床はコンクリートだけど、オイルが溜まってドロドロ。勿体ないけど仕方ない。




「こぼすんだよね、誰か。使い道がないし

」と、斎藤は苦笑い。




交換の時は、オイルの量は分かるからいいけど。


と、バスのどこかに書いてあるのでそれを見るか、整備士に聞いて入れるの、と。斎藤。




おっと、女の子はいいんだね、と笑いながら。




エンジンオイルをジョッキで入れて、エンジンに。



10Lくらいだろうか。



それで、オイル漏れがないか下から見る。


エンジンを掛けて。




結構怖い。けどまあ、斎藤と二人だから。



ひとりだとできないかもしれないと愛紗は思った。



「その、3551もね、たまがオイル入れてくれて今も走れてるね。あいつもバスに優しいな」と、斎藤は笑った。



オイルからっぽで走ってたら、壊れてたかもしれない。



斎藤は「ひょっとして、それも岩市の仕業かもしれないね。
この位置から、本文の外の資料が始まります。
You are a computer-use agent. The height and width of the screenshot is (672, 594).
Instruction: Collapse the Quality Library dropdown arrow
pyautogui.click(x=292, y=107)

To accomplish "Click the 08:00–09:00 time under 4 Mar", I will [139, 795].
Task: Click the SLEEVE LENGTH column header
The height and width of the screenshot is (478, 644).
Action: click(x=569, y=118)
夜、オイル抜いておいて」




愛紗は、気づかなかったけれど

そういうこともありそうだ。とも思う。



クランクボルトを緩めるよりは楽だ。




斎藤は「なので、点検は大事なの。それがあれば陰謀なんて怖くないんだよ。まあ、エンジンよりブレーキだね、ブレーキフルード」と、斎藤は言う。
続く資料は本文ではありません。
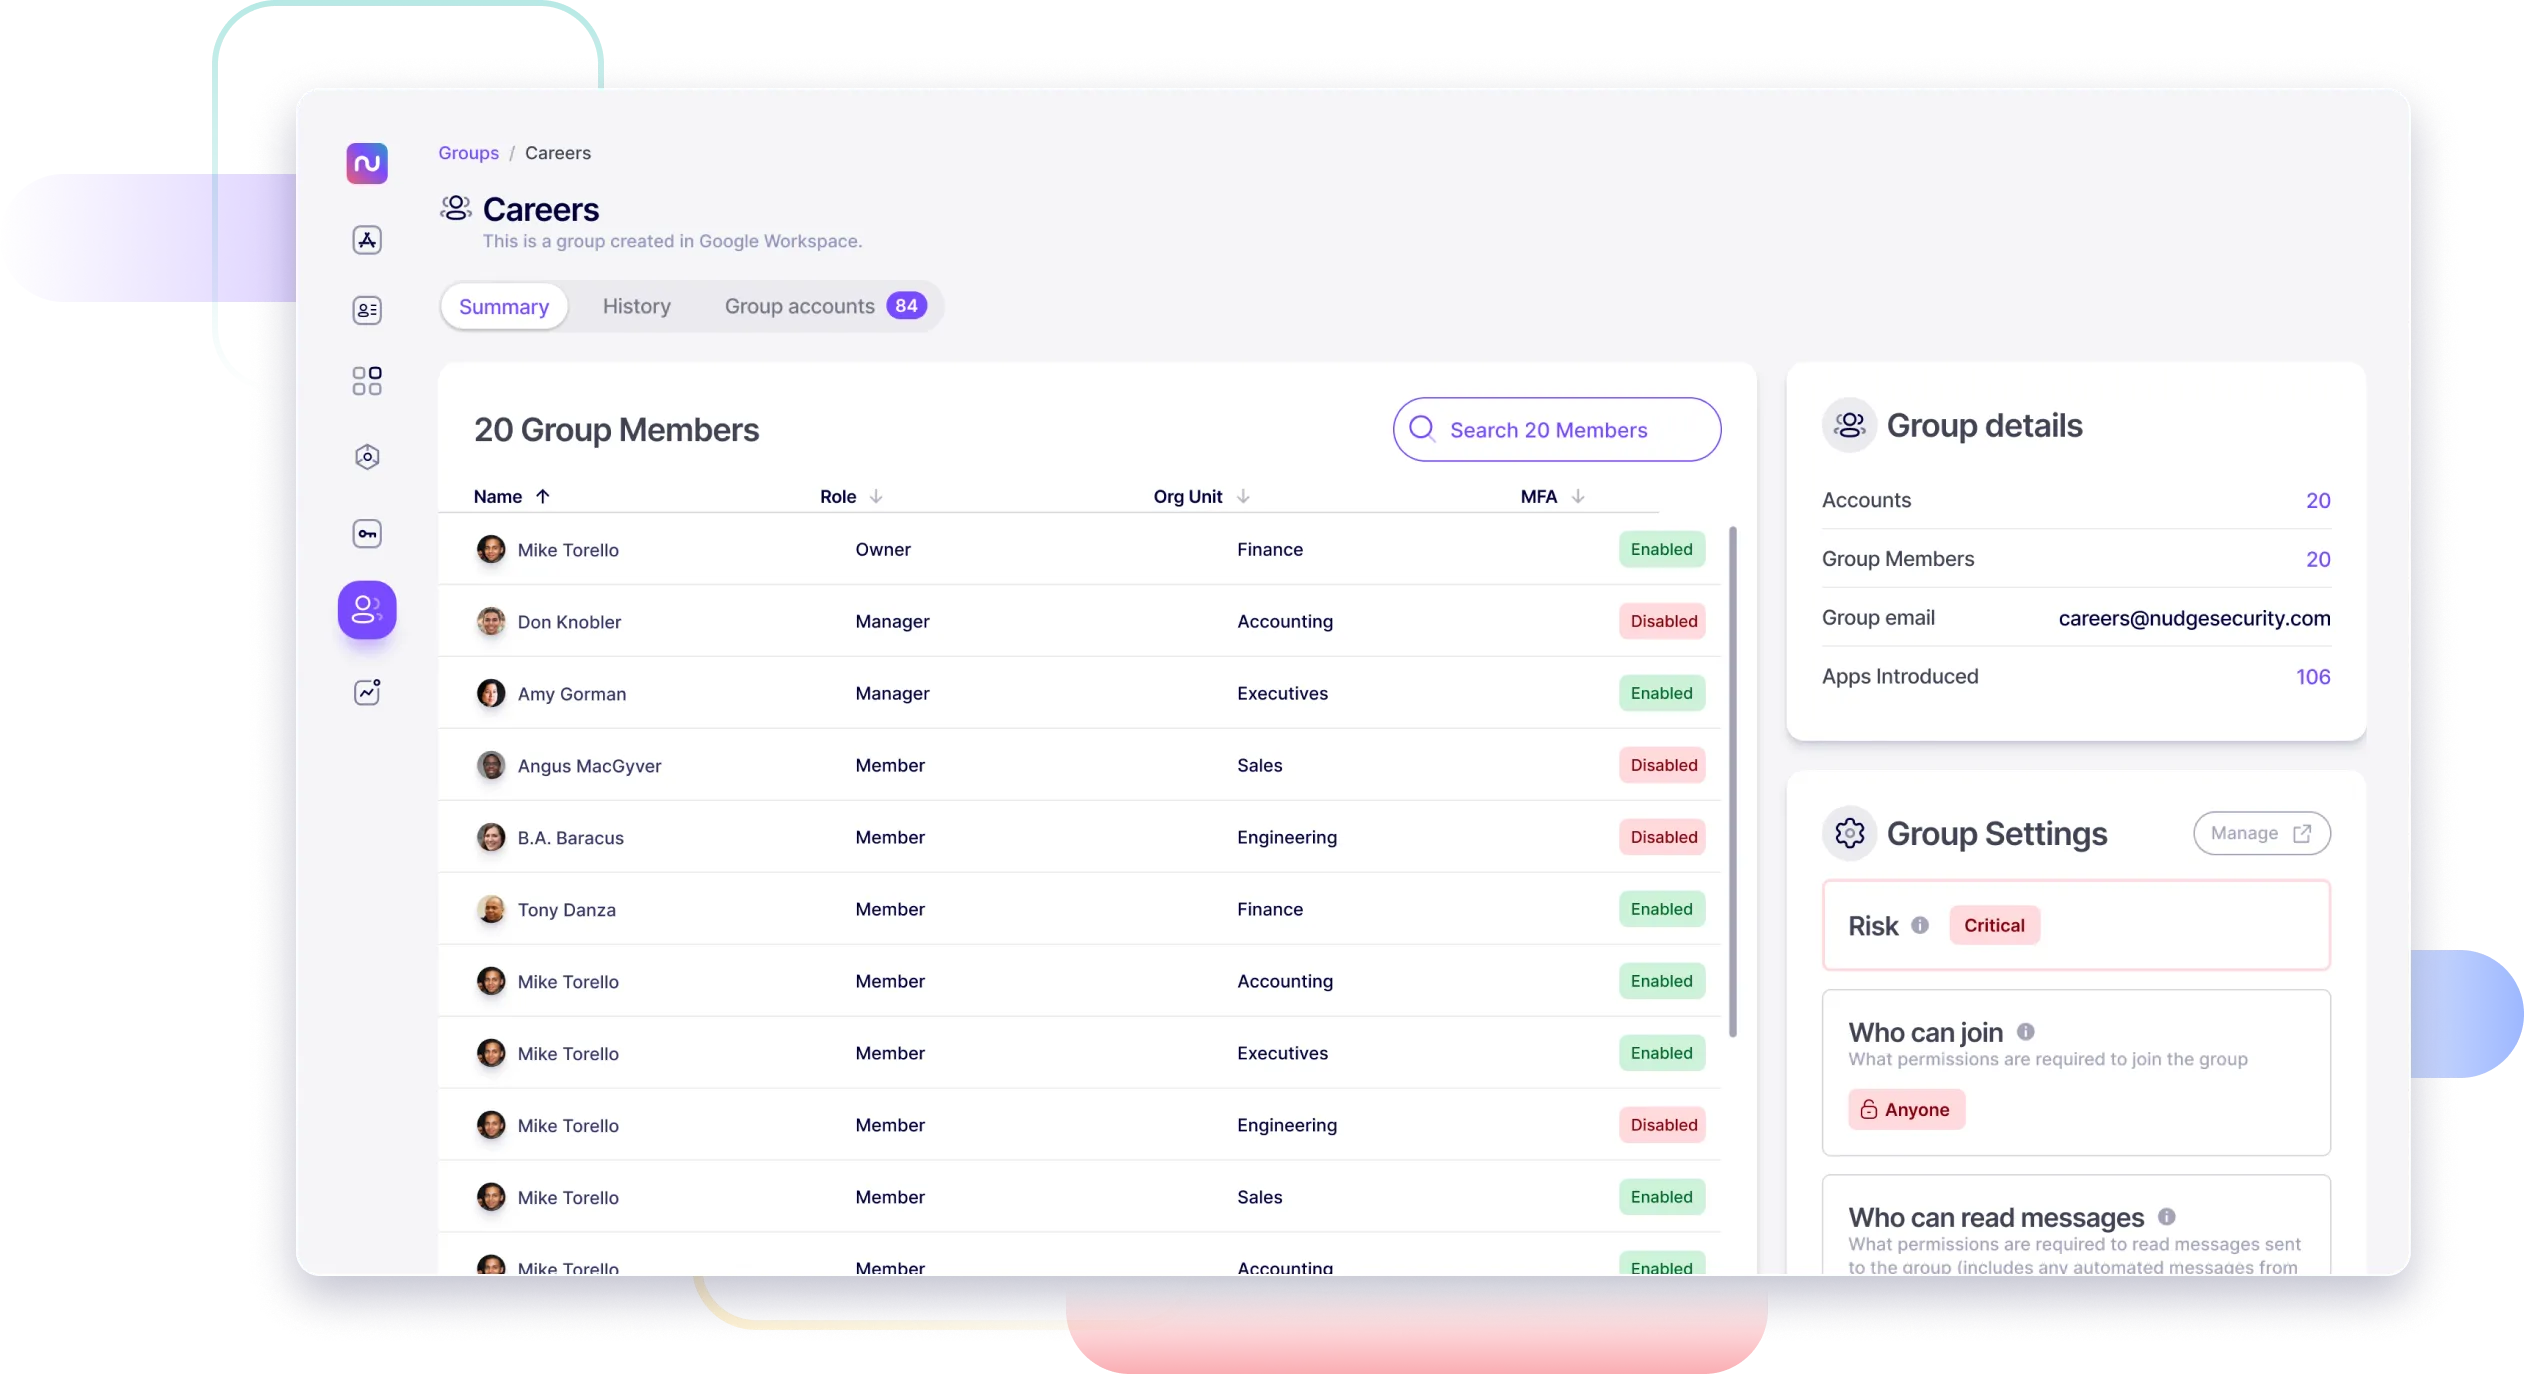Open the Nudge Security home logo

pos(367,163)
と、バスの。これは車内にあるプラスチックの半透明のタンクを見て。



「そんなに減らないけどね、乗る前にタイヤのあたりを見ておいて。漏れてる事もある。走る前に踏んで見て。でも、効かなくても

そんなに使わないから、バスって」と、斎藤。




愛紗は「そうなんですか?」




斎藤は、にこにこして「排気ブレーキでなんとかなるね。最後、エンジン切れば」




愛紗は「はい。」




「これで、大体大丈夫だね。少し乗ってみる?」 斎藤。



愛紗は「はい。」



バスは、まだピットに乗っているので

走り出しは結構難しそうだけど。



と、愛紗は、落ち着いて、落ち着いて、と


思う。



椅子が、少し低くて大きく感じるのも

大型ならでは。



バスの幅が、20cm違うと結構広く感じる。長さも、後ろの角は殆ど

感じられない。


昨日の7m車は、それでもなんとか解った。